Amblyopia also known as lazy eye, is often commonly found in children. As the most often recorded visual impairment, it is often treatable and many tend to go on and live their lives with healthy vision. If you feel like your child is suffering from amblyopia, there are options for them to receive care and to live a normal life.
When a child’s brain is developing, it is extremely sensitive to how often the eyes are used. Amblyopia is often developed when one eye is not used enough and the other tends to compensate. As a result, the brain tends to rewire itself to not need the unused eye. While it is most common for young children to develop this condition at six to nine and professionals agree that attempts to correct it should be made before adolescence, those older than nine can still benefit from care.

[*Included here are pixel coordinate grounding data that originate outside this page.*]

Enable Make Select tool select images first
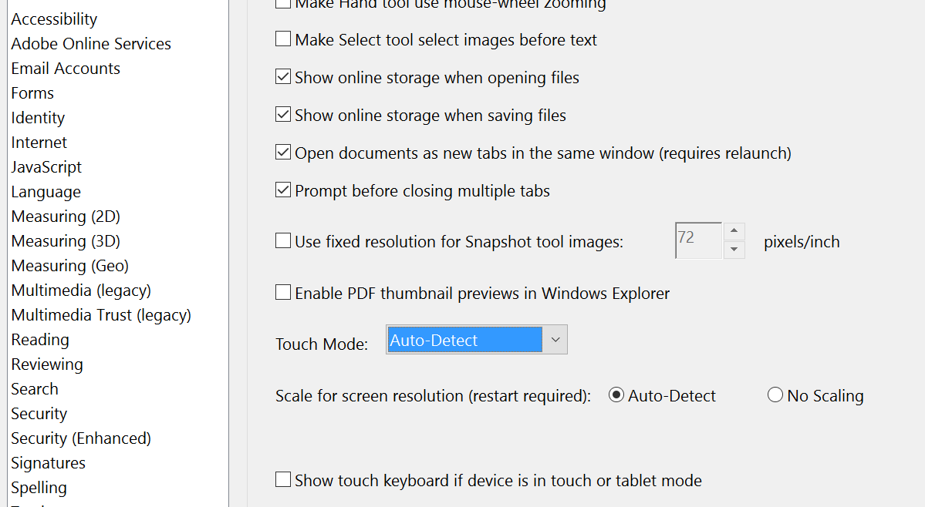The height and width of the screenshot is (507, 925). click(x=283, y=39)
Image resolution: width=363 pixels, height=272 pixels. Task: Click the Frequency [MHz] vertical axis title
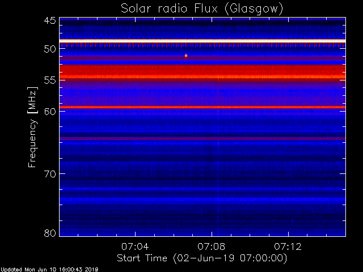click(x=32, y=127)
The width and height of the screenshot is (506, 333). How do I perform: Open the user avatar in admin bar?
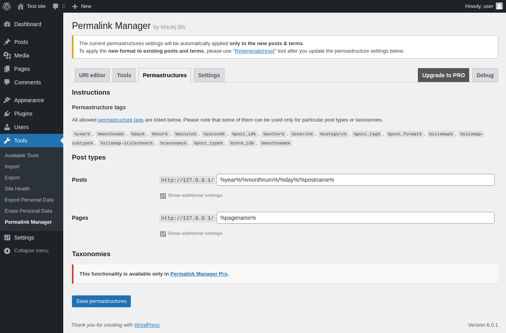click(499, 6)
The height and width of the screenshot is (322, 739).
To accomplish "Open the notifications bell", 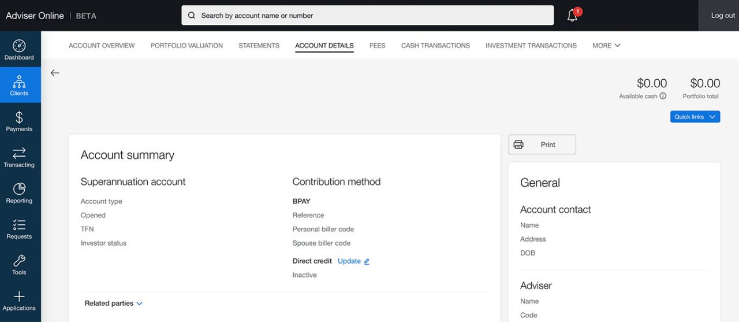I will [573, 16].
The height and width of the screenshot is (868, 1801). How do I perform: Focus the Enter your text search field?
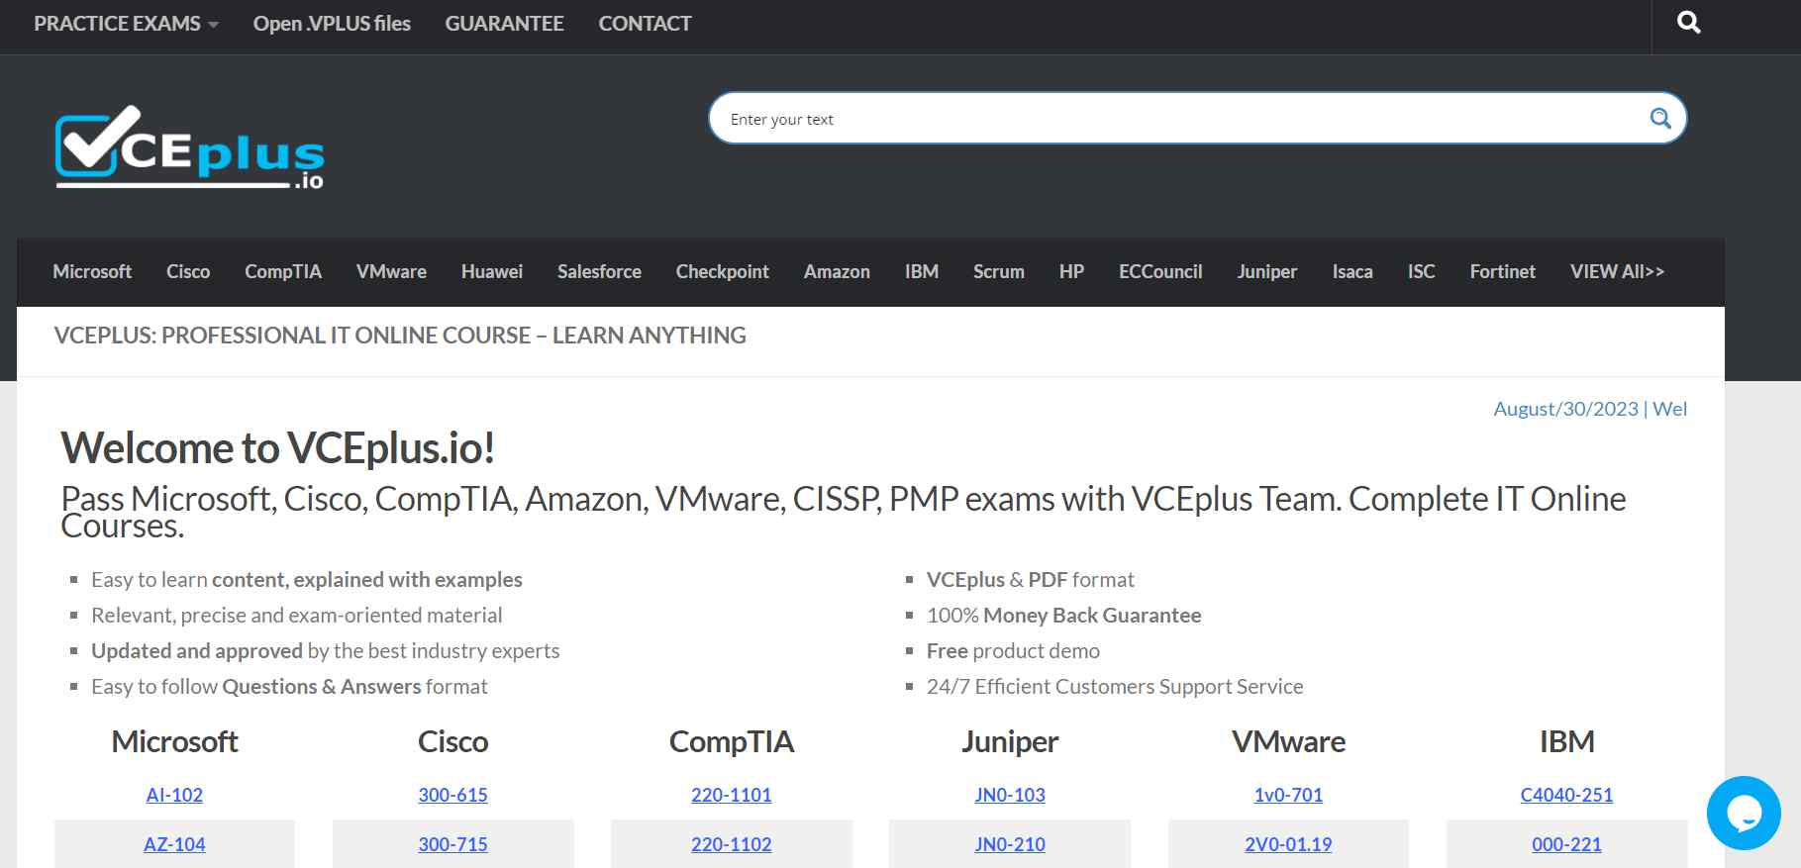[x=1178, y=119]
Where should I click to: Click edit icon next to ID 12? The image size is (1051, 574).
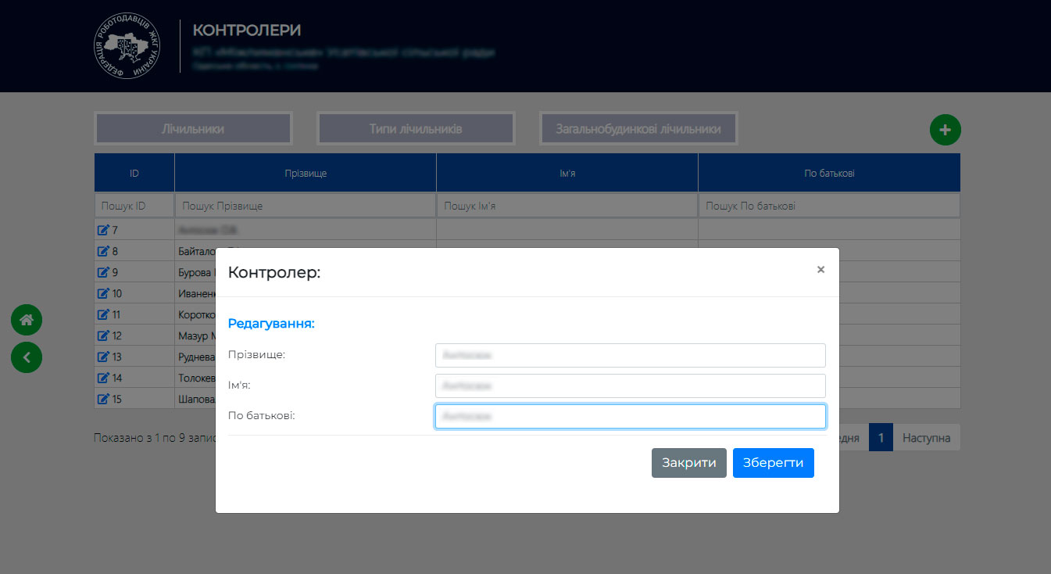tap(103, 335)
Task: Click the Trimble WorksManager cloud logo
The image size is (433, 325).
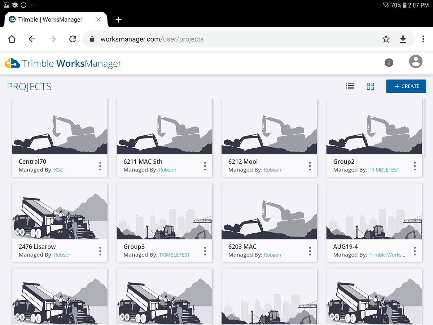Action: click(13, 63)
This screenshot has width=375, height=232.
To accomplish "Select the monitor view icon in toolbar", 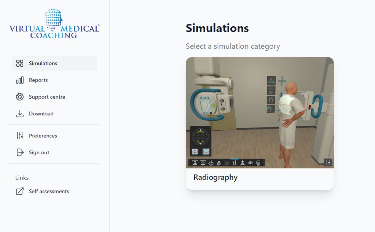I will point(203,162).
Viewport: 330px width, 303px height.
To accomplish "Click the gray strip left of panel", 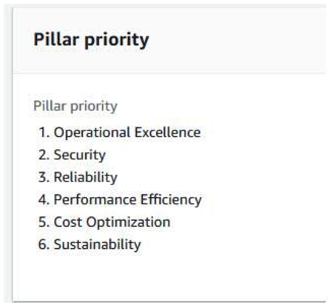I will point(7,153).
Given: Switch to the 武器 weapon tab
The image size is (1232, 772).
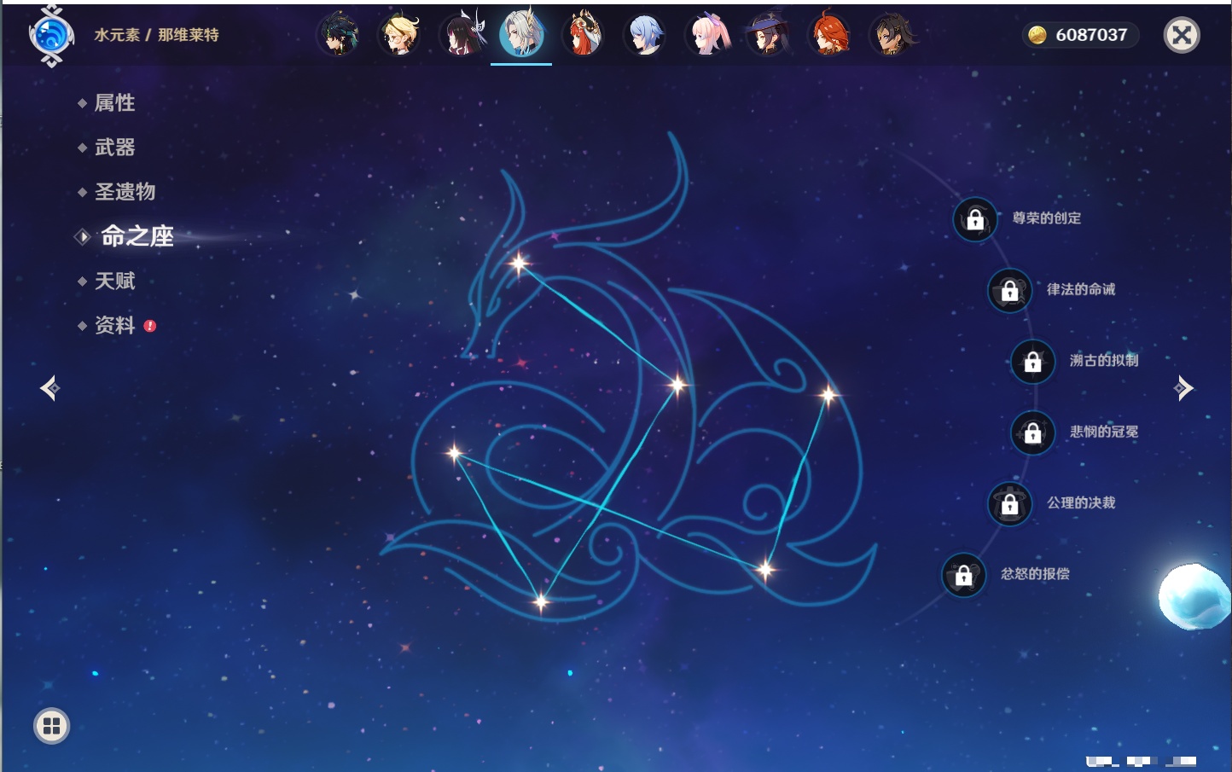Looking at the screenshot, I should point(114,148).
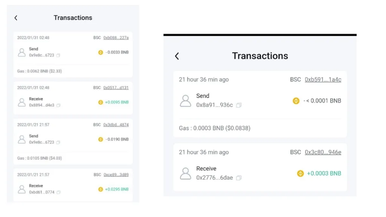Click BNB coin icon beside +0.0003 BNB
The image size is (386, 217).
300,173
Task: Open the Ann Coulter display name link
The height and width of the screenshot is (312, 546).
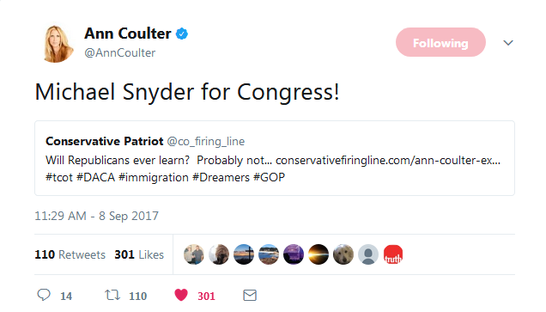Action: tap(128, 34)

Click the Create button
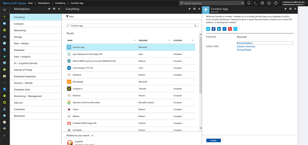(213, 140)
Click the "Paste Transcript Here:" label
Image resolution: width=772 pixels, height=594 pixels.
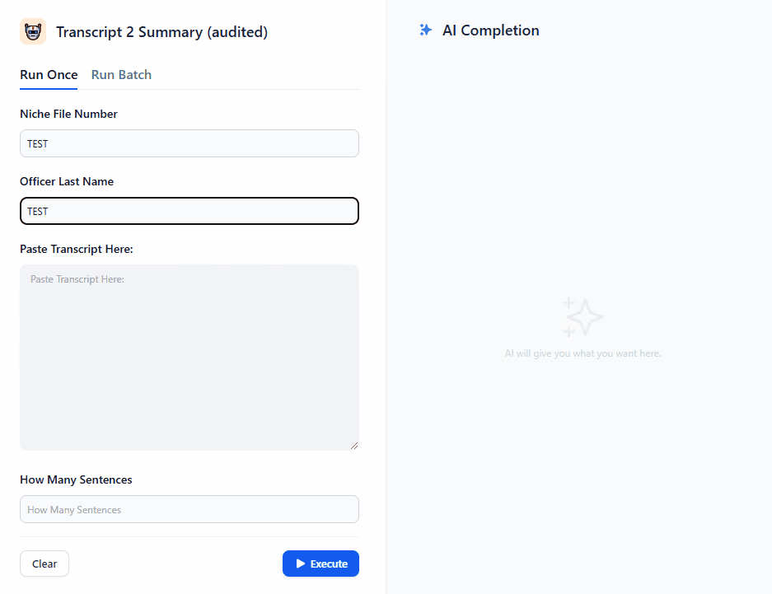tap(77, 249)
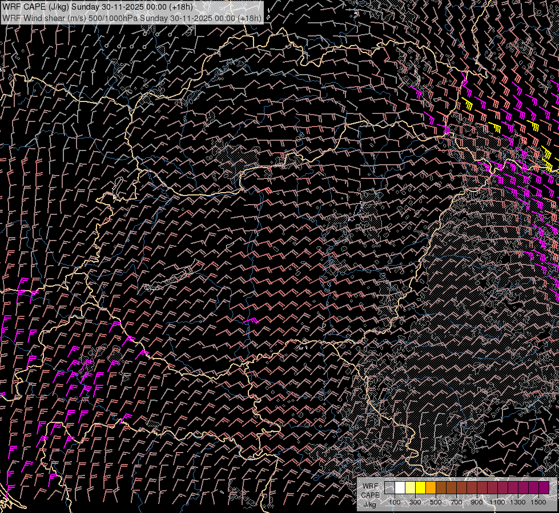Click the 900 tick label in the legend
559x513 pixels.
477,502
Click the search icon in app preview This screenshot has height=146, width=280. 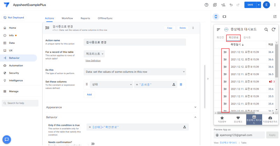(266, 30)
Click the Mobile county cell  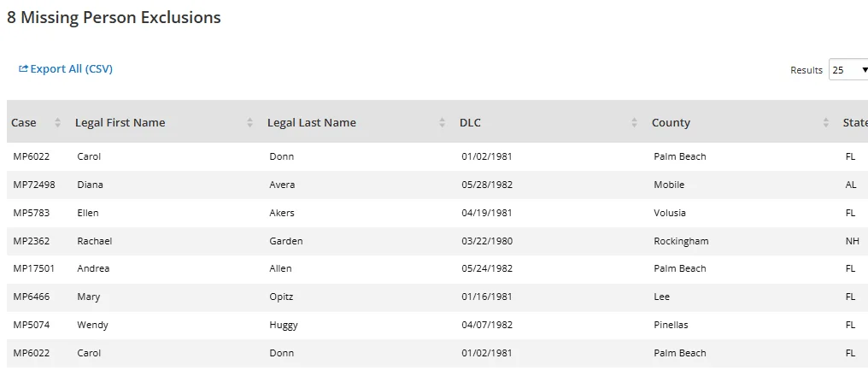pyautogui.click(x=669, y=185)
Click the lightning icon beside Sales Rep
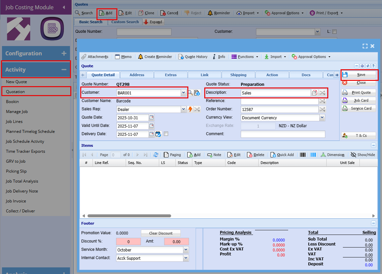This screenshot has height=274, width=382. [190, 109]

Other eye conditions can often lead to amblyopia. Glaucoma has been known to damage vision and can often lead to the use of one eye over the other. Strabimus can also lead to a lazy eye since the eyes are already often crossed. Cataracts are also another issue that tends to cloud the lens of the eye and can make it difficult to see.
Many patients find out they have amblyopia once they visit their eye doctors. A routine exam is an important factor in determining whether or not your child might have problems with his or her vision. It might also be noticed by friends or family as the child gets older.
Treatment is often easy and requires only patching the stronger eye, forcing the weaker one to do most the work and to make it easier to see through use. While your child might have difficulty seeing at first, it often doesn’t take long before the problem eye starts to adjust. Drops made of atropine are sometimes also recommended. This dilates the pupil in the good eye and makes vision fuzzy, requiring the bad eye to do most the work of seeing.
Because children are unlikely to know that there is something wrong with their vision, visiting an eye doctor at that critical age is incredibly important. Children should have an eye exam once a year in order for you to know that there aren’t any problems.
Fortunately, amblyopia is very treatable and most can go on to see well in their adulthood.